Supplied passage Start Marker
Author + information
- Received September 13, 2018
- Revision received January 29, 2019
- Accepted January 31, 2019
- Published online May 20, 2019.
- Jayaprakash Shenthar, MD, DMa,∗ (, )
- Mukund Aravind Prabhu, MD, DMa,
- Bharatraj Banavalikar, MD, DMa,
- David G. Benditt, MDb and
- Deepak Padmanabhan, MD, DMa
- aElectrophysiology Unit, Department of Cardiology, Sri Jayadeva Institute of Cardiovascular Sciences and Research, Bangalore, Karnataka, India
- bUniversity of Minnesota Medical School, Minneapolis, Minnesota
- ↵∗Address for correspondence:
Prof. Jayaprakash Shenthar, Electrophysiology Unit, Department of Cardiology, Sri Jayadeva Institute of Cardiovascular Sciences and Research, 9th Block Jayanagar, Bannerghatta Road, Bangalore 560069, India.
Objectives This study sought to determine the cause of recurrent syncope and clinical outcomes by using the head-up tilt test (HUTT) and an insertable loop recorder (ILR) in patients with structural heart disease (SHD) and negative electrophysiology study (EPS) results.
Supplied passage End Marker
Directions for this task:
Output the portion of the syncope study text from "- Mukund Aravind" up to and including "Bangalore 560069, India.". These items were drawn from a separate source.
Supplied entries Start Marker
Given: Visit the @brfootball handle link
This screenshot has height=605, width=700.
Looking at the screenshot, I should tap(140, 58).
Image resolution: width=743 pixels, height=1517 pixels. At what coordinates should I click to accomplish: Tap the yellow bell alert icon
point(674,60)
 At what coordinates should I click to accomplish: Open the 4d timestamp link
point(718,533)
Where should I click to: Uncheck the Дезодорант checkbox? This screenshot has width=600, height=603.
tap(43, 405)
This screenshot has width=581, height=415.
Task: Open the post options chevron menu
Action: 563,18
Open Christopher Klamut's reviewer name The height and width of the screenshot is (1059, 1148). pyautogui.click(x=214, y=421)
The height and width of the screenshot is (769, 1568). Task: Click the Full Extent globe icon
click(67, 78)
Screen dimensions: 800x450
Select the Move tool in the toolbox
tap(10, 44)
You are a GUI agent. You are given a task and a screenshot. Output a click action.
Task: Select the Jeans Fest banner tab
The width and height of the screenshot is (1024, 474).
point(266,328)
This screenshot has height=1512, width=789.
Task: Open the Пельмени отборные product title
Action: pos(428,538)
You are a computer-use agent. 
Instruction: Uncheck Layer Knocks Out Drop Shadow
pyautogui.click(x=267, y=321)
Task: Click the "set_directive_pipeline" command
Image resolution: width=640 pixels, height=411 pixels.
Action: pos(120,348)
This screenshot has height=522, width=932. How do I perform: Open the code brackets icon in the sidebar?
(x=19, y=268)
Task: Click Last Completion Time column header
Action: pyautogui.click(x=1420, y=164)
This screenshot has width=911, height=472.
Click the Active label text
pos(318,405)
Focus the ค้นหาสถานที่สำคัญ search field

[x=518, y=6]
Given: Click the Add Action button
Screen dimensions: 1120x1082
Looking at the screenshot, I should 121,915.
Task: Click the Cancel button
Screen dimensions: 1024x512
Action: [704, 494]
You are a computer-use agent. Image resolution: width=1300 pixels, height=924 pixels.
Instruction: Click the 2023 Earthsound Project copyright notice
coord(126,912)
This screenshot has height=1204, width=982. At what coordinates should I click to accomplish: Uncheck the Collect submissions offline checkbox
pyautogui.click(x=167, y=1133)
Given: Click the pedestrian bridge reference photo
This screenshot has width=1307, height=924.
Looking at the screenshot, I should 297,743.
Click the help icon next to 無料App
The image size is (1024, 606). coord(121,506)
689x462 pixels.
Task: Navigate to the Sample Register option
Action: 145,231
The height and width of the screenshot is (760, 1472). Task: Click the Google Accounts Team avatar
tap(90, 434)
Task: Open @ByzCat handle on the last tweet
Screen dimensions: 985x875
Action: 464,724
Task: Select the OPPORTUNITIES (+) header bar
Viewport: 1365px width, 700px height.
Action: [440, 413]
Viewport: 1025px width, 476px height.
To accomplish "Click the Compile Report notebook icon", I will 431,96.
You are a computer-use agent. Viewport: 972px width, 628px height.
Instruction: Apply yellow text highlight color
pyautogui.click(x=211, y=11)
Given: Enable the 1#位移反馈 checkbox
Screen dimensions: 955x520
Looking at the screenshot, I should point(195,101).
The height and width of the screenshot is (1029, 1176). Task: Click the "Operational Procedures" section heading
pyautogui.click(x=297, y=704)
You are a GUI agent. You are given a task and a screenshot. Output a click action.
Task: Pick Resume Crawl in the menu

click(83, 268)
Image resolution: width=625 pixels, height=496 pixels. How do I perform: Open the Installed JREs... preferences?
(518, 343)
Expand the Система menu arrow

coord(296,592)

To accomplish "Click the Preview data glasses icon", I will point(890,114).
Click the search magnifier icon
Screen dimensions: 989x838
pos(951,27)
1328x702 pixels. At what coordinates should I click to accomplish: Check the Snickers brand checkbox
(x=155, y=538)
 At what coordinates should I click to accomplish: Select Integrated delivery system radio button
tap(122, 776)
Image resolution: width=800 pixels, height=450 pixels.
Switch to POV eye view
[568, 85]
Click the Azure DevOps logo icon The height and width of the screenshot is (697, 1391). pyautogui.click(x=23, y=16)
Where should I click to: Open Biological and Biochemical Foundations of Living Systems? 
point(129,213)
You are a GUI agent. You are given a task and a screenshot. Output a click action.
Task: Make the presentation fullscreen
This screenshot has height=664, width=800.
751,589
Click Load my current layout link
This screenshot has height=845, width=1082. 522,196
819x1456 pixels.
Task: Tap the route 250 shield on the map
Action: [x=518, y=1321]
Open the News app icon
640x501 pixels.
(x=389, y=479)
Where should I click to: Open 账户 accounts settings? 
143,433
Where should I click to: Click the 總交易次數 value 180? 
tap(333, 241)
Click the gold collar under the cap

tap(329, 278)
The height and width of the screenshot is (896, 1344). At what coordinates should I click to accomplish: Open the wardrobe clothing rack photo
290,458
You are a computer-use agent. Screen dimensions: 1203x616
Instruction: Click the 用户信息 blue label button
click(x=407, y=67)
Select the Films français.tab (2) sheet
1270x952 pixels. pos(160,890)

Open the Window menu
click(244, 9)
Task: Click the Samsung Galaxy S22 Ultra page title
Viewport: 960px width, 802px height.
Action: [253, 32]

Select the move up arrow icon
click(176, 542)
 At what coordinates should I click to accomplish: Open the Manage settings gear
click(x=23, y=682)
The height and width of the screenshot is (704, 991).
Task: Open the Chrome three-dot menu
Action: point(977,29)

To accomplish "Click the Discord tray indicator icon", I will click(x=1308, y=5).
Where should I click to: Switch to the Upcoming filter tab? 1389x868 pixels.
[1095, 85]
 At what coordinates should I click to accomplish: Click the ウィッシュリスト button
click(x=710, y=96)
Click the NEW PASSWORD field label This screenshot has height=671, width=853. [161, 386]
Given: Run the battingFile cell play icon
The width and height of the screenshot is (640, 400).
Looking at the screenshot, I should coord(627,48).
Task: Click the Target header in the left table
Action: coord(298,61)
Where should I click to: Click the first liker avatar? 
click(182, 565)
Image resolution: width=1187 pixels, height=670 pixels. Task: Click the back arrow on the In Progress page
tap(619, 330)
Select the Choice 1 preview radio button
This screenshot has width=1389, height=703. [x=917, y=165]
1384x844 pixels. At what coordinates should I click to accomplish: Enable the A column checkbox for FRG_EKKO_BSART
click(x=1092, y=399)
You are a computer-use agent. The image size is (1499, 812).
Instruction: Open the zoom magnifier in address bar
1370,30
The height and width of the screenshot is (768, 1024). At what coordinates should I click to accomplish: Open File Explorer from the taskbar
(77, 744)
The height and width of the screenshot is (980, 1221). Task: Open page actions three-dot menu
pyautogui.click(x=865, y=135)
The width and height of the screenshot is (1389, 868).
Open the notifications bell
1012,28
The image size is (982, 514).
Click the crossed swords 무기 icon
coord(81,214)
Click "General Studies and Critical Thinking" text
Supplied entries End Marker
Written solution:
- Mukund Aravind Prabhu, MD, DMa,
- Bharatraj Banavalikar, MD, DMa,
- David G. Benditt, MDb and
- Deepak Padmanabhan, MD, DMa
- aElectrophysiology Unit, Department of Cardiology, Sri Jayadeva Institute of Cardiovascular Sciences and Research, Bangalore, Karnataka, India
- bUniversity of Minnesota Medical School, Minneapolis, Minnesota
- ↵∗Address for correspondence:
Prof. Jayaprakash Shenthar, Electrophysiology Unit, Department of Cardiology, Sri Jayadeva Institute of Cardiovascular Sciences and Research, 9th Block Jayanagar, Bannerghatta Road, Bangalore 560069, India.